* EXERCISE DIRECTIONS *
Print exactly the line that contains "Given: Select the Login Security tab" along with every line beneath it to the end of the records below, and omit pictures.

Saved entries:
※

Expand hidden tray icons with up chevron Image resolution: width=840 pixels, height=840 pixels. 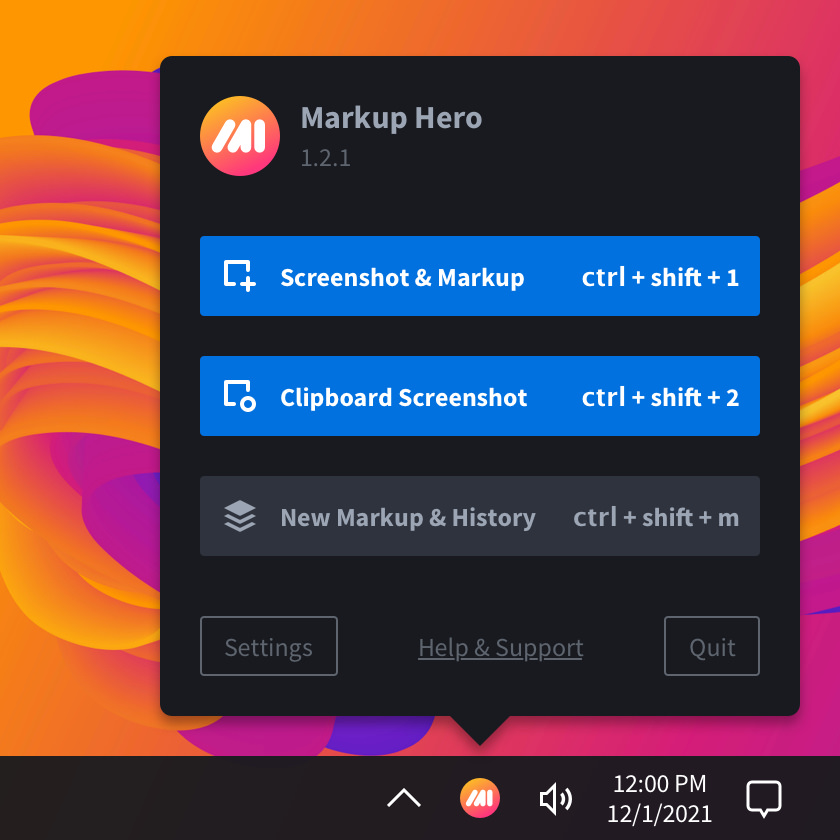tap(404, 798)
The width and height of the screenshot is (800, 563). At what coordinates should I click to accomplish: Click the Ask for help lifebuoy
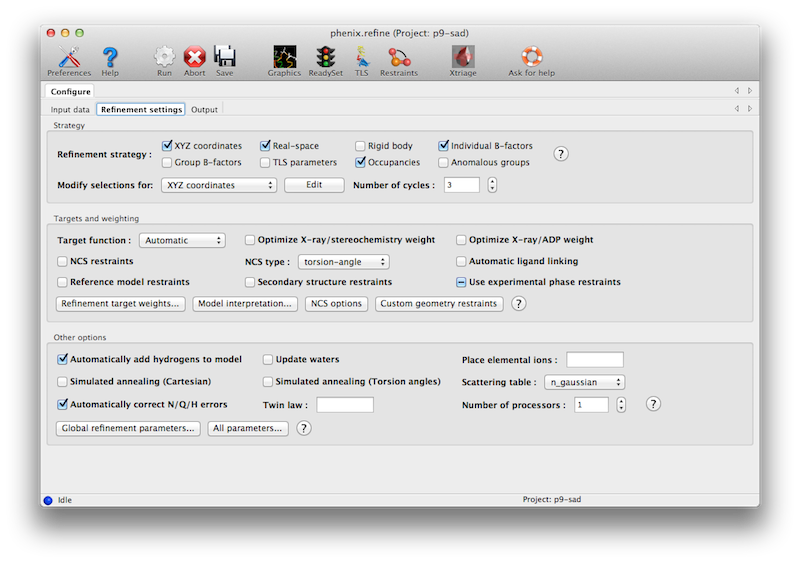[531, 58]
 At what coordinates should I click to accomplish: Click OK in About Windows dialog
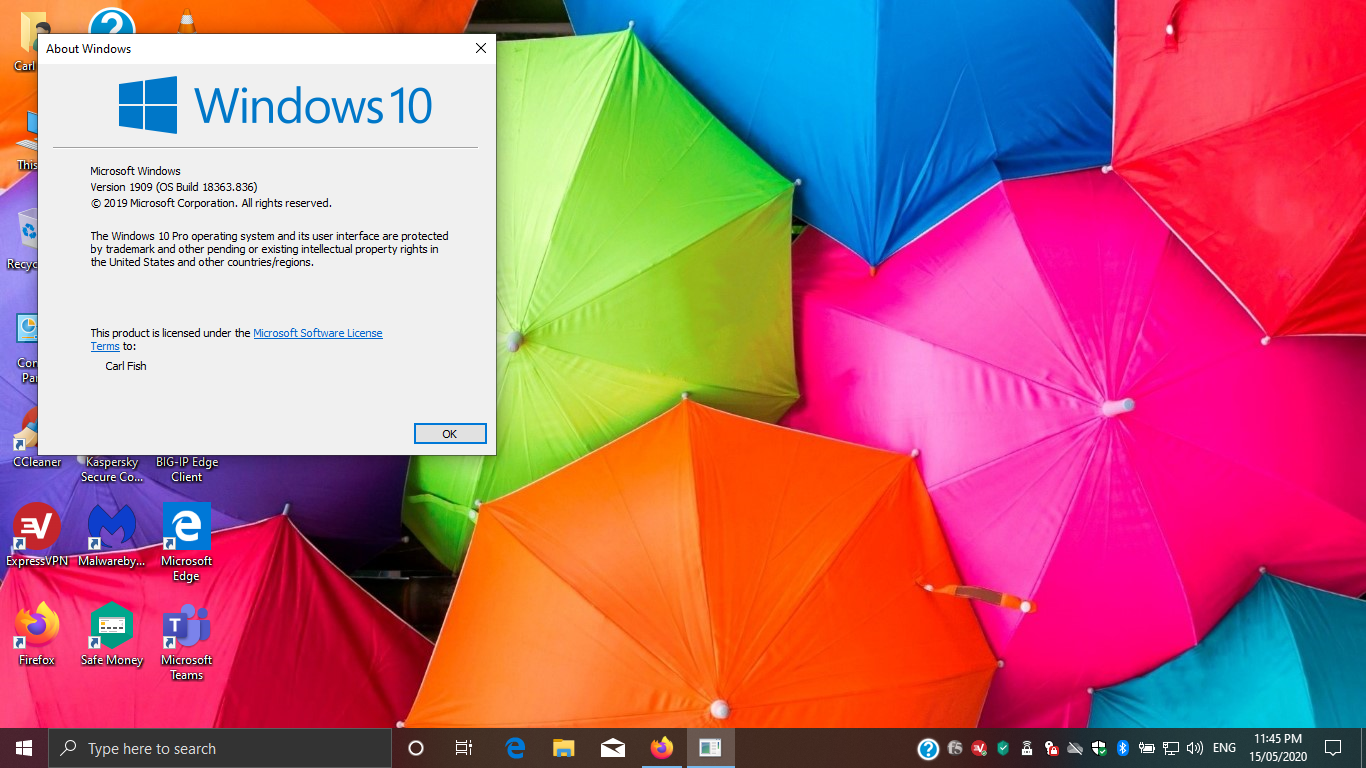click(x=450, y=433)
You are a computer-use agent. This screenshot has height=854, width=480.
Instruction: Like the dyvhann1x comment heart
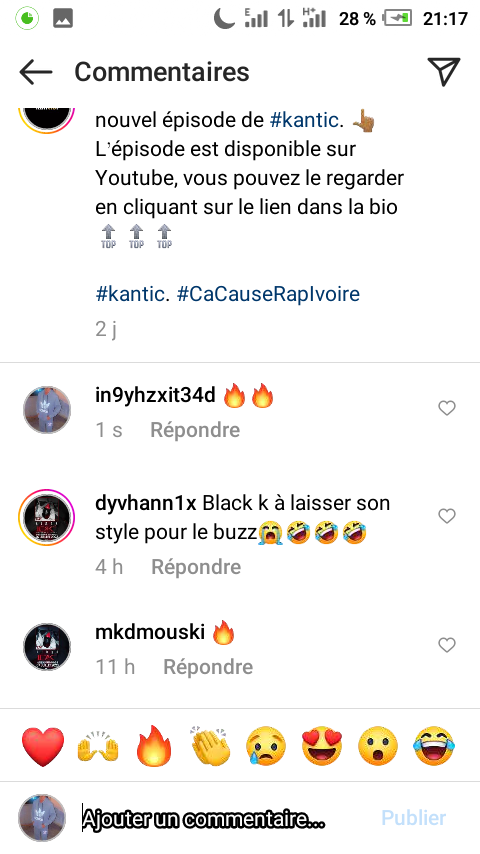tap(447, 516)
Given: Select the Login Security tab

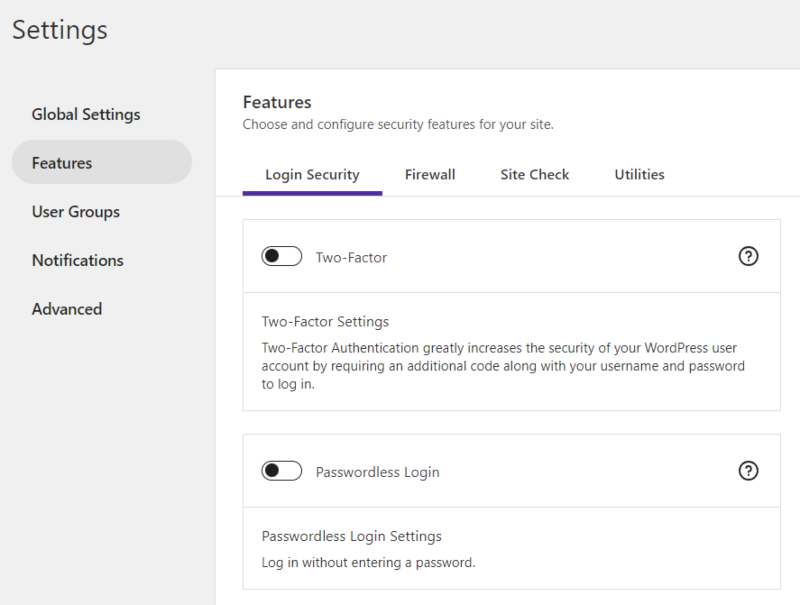Looking at the screenshot, I should (x=312, y=174).
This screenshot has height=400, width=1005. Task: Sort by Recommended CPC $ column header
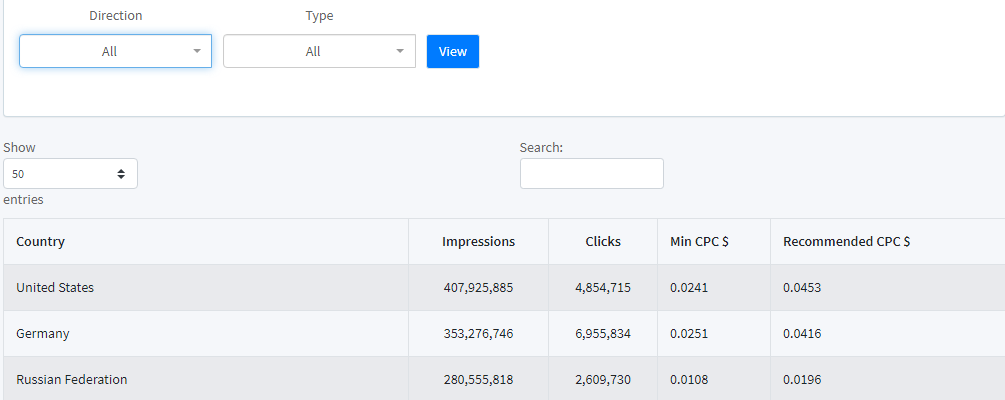(x=846, y=241)
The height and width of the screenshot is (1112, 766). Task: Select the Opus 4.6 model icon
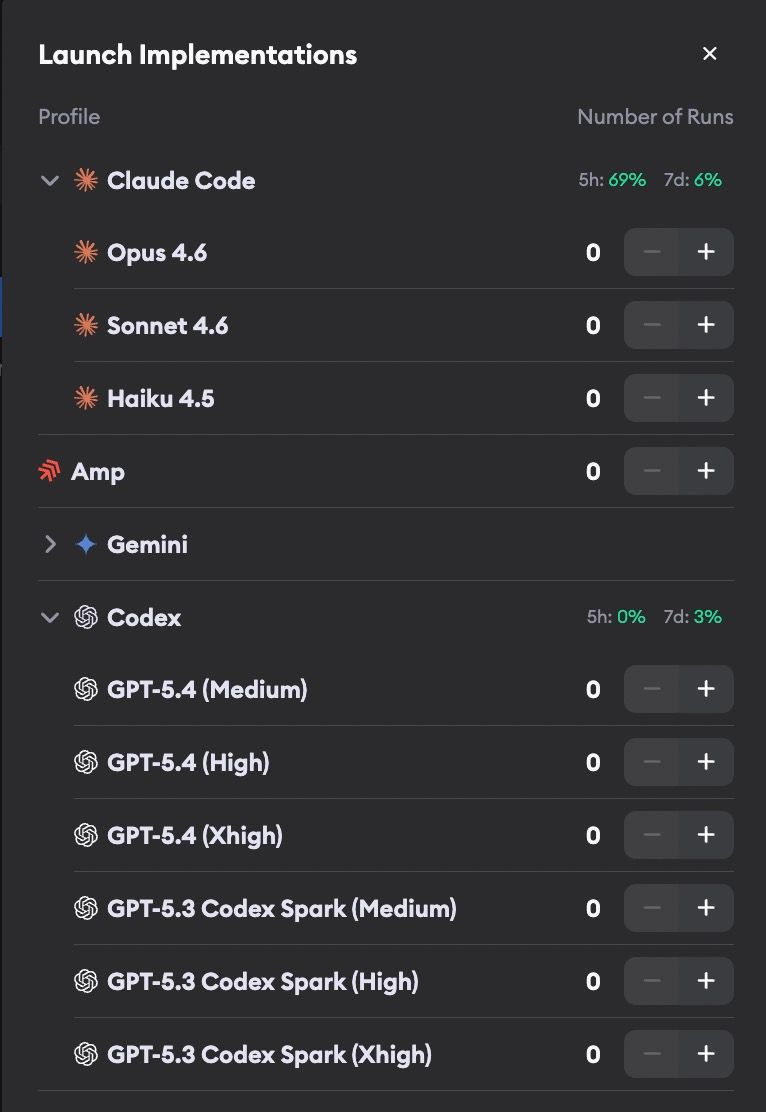pos(85,253)
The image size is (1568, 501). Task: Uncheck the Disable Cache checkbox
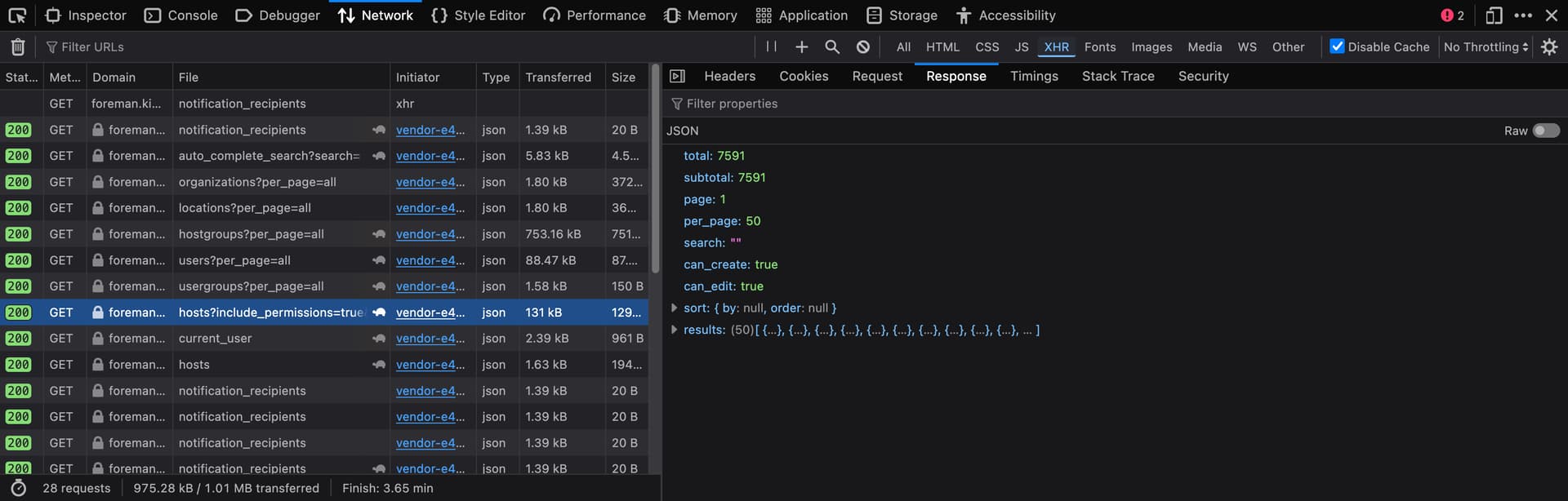pos(1337,47)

※

* ANSWER SPACE *
Given: Select the Login Security tab

Looking at the screenshot, I should (x=312, y=174).
This screenshot has height=400, width=1005. Task: Sort by Recommended CPC $ column header
(x=846, y=241)
The height and width of the screenshot is (1112, 766). Task: Select the Opus 4.6 model icon
pos(85,253)
The image size is (1568, 501). Task: Uncheck the Disable Cache checkbox
pos(1337,47)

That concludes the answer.